Talking about entire changes in organisations, we asked Insp Powell about the reality of another modern move, the mobile working push that has seen officers out and about with laptops and mobile phones.
Often large corporate moves to IT and mobile working can be plagued with issues or are more faff than historical ways of working, however it appears the move for local police has more than one benefit.
“We carry a pool of laptops here at base, not enough yet for one per person, but enough for each during the working day, but it will be rolled out further,” he explained.
“Routine administration work can be done when out and about, but confidential work can still be done in the station.”
Explaining how mobile working has converted previous dead time to productive time Insp Powell said: “Previously if we were on hospital watch at 3am, and you would have to have two officers there, that would be the job but now they are going with a laptop.
“While the prisoner is snoozing away in bed or with a doctor and we have to watch him, someone can be doing the work.”
Another example was given where a cannabis factory had been raided and officers were securing the building before it could be boarded up, previously that dead time now means reports are written up there and then freeing up time later on.

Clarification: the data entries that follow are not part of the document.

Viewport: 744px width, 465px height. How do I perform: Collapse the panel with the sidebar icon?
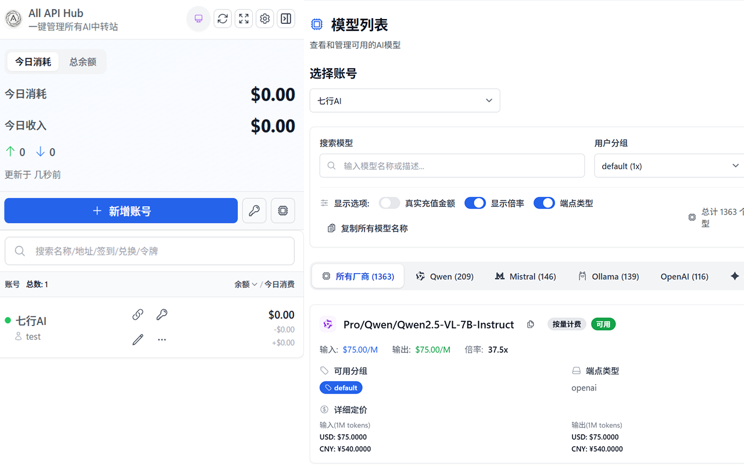(x=285, y=18)
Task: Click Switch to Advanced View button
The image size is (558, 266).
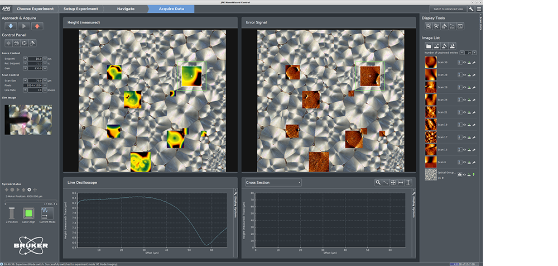Action: [x=448, y=9]
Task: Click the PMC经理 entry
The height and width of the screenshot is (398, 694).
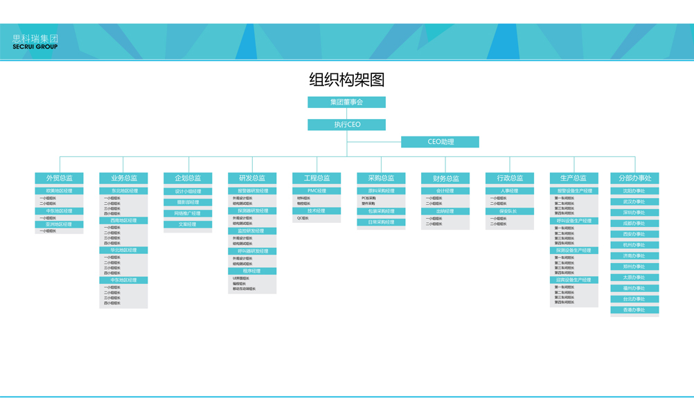Action: (317, 191)
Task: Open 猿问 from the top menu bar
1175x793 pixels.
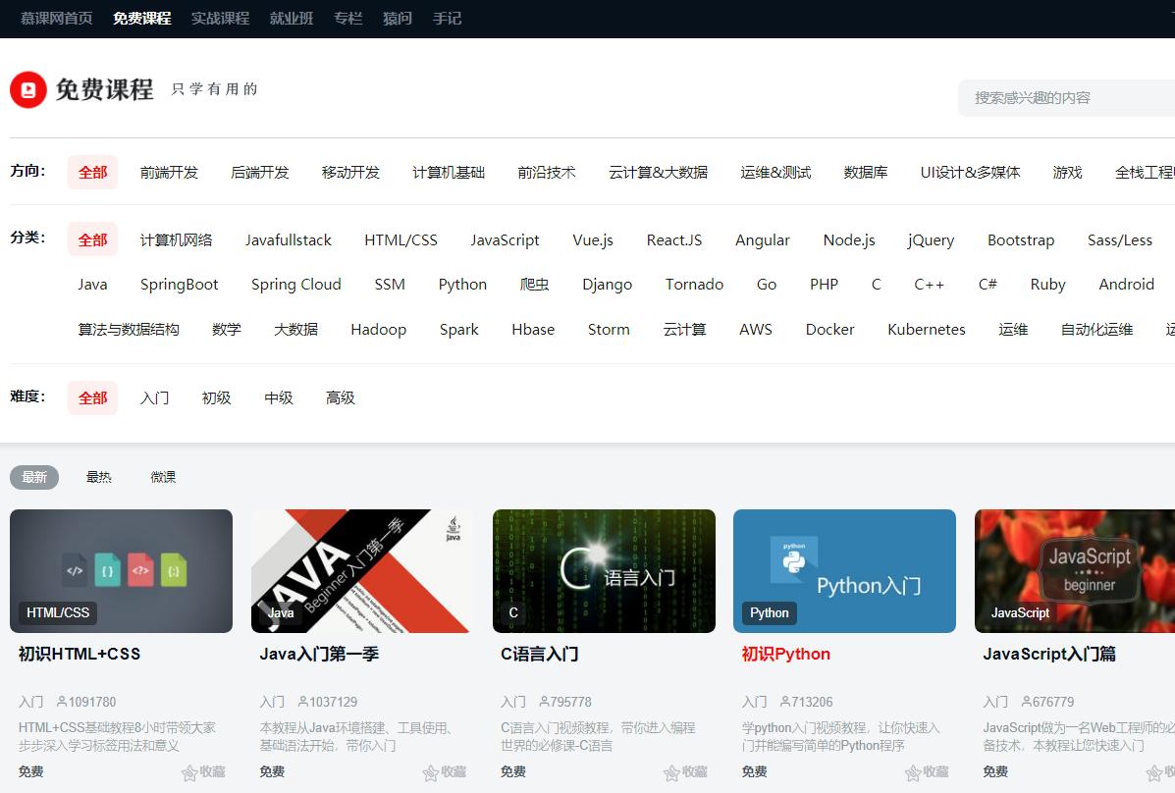Action: pos(397,18)
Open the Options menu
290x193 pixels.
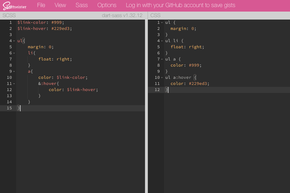[x=107, y=5]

He said: “It is a huge improvement and streamlines work and with future software updates we will have the future capability to have digitally signed statements rather than printing them out and physically signing them.”
“It is nice to see we are embracing the digital world, and increasing our visibility.”
“It used to be boomerang policing, you go to a call, deal with it and record things in your pocket book, you then come back to the station and write it all up and then go back out, now we have the laptops so you are not coming back to write it all up.”
“We have a young workforce and it is natural for them to be using devices like these and asking ‘why cant we do that on a device?’ In terms of officer welfare it is great, it caters to the expectations of a young workforce, and the demand from the public.”
“We have some of the biggest data usage on the force as we are using the tethering for laptops through phones, as they are out there all the time, we are doing a huge amount of work in the community.”
The rota change, mobile working and two location changes will have all taken place inside six months with the move from the old police station tower to Crown Buildings – and shortly into the new town centre police station by the library – “You have to do all that and change things, but also do the day job!”
“It is all making a significant difference to how we do business.”